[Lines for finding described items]
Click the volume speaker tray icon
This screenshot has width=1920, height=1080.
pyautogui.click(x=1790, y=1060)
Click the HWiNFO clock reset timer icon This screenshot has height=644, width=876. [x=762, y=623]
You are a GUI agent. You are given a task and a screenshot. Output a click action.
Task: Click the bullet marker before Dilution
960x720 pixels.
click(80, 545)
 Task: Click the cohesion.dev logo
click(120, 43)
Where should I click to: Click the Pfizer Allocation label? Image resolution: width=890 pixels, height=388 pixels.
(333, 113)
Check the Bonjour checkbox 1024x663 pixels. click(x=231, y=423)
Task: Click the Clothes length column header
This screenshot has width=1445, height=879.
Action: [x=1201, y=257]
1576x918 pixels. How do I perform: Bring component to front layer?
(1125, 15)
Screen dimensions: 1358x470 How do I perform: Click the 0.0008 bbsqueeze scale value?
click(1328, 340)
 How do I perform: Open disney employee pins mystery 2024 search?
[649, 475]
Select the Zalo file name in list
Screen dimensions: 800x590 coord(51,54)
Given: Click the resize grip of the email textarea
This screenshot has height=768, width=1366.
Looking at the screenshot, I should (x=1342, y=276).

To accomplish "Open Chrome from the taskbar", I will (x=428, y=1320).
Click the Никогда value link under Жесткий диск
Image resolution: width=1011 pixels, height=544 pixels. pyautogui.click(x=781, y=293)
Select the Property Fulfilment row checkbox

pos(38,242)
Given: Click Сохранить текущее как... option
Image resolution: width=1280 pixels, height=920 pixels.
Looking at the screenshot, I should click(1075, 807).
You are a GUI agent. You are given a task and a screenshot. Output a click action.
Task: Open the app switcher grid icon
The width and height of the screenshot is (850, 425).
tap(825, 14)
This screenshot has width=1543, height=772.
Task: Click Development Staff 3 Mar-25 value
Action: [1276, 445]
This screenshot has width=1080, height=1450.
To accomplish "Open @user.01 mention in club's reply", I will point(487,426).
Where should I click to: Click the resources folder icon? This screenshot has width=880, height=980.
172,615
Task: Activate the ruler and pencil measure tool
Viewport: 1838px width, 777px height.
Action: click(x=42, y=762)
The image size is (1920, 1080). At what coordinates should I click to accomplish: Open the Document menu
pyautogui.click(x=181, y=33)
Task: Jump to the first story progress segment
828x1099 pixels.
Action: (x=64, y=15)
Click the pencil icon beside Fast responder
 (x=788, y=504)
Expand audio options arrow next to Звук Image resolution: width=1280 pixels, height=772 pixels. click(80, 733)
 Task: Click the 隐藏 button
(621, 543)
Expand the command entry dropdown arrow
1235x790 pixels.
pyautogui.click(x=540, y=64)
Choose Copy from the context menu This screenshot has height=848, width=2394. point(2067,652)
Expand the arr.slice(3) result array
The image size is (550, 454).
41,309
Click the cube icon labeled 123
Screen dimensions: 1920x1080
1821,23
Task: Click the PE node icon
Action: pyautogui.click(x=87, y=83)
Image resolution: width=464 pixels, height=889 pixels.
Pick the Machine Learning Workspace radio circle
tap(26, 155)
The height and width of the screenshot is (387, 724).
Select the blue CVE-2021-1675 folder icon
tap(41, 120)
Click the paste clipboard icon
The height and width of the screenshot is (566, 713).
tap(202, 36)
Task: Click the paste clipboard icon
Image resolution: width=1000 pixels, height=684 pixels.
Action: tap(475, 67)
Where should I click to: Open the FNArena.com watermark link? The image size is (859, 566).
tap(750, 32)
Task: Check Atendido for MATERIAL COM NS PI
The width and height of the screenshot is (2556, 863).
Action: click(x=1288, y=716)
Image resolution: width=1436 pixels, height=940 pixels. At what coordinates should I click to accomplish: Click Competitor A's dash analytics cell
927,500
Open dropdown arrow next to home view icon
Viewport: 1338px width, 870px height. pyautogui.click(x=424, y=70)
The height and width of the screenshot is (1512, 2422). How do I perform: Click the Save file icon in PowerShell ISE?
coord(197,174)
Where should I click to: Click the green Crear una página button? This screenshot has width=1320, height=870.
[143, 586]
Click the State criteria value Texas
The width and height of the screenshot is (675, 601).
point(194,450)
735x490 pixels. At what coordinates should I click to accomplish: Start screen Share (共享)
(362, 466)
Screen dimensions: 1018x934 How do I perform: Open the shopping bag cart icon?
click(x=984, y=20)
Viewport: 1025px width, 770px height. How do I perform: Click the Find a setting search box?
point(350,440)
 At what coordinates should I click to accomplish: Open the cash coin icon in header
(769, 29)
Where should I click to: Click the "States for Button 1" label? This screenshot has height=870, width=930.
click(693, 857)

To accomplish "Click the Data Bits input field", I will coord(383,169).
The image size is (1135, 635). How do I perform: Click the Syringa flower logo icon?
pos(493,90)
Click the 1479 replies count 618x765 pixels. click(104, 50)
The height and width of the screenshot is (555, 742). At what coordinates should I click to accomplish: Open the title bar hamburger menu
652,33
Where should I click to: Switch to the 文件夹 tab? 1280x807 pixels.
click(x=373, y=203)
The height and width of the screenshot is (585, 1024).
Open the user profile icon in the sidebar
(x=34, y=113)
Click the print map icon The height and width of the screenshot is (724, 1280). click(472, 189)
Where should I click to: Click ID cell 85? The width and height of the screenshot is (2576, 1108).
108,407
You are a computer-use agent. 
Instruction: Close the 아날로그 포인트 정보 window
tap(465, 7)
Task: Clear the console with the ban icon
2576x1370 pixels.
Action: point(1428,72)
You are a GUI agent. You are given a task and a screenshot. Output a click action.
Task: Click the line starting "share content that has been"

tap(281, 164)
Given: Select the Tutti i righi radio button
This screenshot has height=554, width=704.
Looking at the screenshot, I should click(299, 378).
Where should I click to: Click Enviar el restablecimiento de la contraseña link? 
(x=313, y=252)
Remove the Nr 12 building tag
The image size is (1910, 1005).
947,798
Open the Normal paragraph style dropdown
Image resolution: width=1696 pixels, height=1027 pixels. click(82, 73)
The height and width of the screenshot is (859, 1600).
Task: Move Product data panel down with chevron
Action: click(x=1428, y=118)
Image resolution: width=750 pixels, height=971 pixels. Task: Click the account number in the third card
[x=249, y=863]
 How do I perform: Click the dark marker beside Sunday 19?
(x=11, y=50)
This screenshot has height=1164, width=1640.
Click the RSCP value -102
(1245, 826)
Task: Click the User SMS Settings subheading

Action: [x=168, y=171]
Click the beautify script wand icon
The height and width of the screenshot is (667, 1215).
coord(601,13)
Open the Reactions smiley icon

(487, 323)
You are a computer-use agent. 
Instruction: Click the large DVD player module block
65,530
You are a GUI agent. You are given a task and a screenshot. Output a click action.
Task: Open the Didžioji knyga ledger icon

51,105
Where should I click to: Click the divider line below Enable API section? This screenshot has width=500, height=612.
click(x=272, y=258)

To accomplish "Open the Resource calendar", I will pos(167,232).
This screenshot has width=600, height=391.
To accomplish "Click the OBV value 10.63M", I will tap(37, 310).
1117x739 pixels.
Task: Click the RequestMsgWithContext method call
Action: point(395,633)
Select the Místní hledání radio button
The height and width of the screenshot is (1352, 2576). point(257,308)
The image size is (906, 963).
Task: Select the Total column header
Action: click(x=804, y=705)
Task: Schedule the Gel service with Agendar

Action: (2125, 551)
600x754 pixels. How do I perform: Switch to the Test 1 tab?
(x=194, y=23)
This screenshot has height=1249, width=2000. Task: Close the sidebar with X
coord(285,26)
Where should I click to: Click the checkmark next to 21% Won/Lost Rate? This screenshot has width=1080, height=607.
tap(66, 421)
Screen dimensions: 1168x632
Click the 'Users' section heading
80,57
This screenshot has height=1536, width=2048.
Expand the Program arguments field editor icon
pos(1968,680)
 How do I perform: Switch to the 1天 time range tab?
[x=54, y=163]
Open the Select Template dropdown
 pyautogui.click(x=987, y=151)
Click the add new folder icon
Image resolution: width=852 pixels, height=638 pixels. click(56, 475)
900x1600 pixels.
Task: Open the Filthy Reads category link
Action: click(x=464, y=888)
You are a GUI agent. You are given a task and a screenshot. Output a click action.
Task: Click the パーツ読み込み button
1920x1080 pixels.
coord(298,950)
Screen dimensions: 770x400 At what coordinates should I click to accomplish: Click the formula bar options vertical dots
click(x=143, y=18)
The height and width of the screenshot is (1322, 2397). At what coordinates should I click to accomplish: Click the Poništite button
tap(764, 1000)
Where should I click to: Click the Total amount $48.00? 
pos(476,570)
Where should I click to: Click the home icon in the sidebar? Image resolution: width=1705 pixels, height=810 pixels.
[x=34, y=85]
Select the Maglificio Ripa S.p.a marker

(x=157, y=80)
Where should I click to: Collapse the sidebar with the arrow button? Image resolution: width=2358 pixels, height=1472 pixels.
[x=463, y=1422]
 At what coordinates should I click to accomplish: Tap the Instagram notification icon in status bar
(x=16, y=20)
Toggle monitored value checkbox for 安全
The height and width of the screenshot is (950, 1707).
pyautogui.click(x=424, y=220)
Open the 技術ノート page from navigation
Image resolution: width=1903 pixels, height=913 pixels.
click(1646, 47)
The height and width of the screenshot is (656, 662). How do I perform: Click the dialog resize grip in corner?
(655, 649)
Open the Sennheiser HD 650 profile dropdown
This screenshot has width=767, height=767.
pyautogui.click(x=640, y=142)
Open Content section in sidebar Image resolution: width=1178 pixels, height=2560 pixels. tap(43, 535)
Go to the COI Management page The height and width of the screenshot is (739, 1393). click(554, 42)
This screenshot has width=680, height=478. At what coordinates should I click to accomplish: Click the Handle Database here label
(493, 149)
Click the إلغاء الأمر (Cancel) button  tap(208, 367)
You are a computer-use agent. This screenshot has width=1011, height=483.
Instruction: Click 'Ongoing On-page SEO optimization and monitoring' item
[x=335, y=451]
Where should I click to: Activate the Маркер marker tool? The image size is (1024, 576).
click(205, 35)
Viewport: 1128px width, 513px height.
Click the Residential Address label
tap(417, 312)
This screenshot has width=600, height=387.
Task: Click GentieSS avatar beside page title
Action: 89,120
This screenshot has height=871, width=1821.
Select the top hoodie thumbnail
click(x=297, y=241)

◆ **Problem to solve**: Write out the lines exactly as they are, starting with the line that contains "Expand the arr.slice(3) result array" and going on through the line that contains "tap(26, 155)".

◆ **Complete response**:
Expand the arr.slice(3) result array
The image size is (550, 454).
41,309
Click the cube icon labeled 123
Screen dimensions: 1920x1080
1821,23
Task: Click the PE node icon
Action: pyautogui.click(x=87, y=83)
Image resolution: width=464 pixels, height=889 pixels.
Pick the Machine Learning Workspace radio circle
tap(26, 155)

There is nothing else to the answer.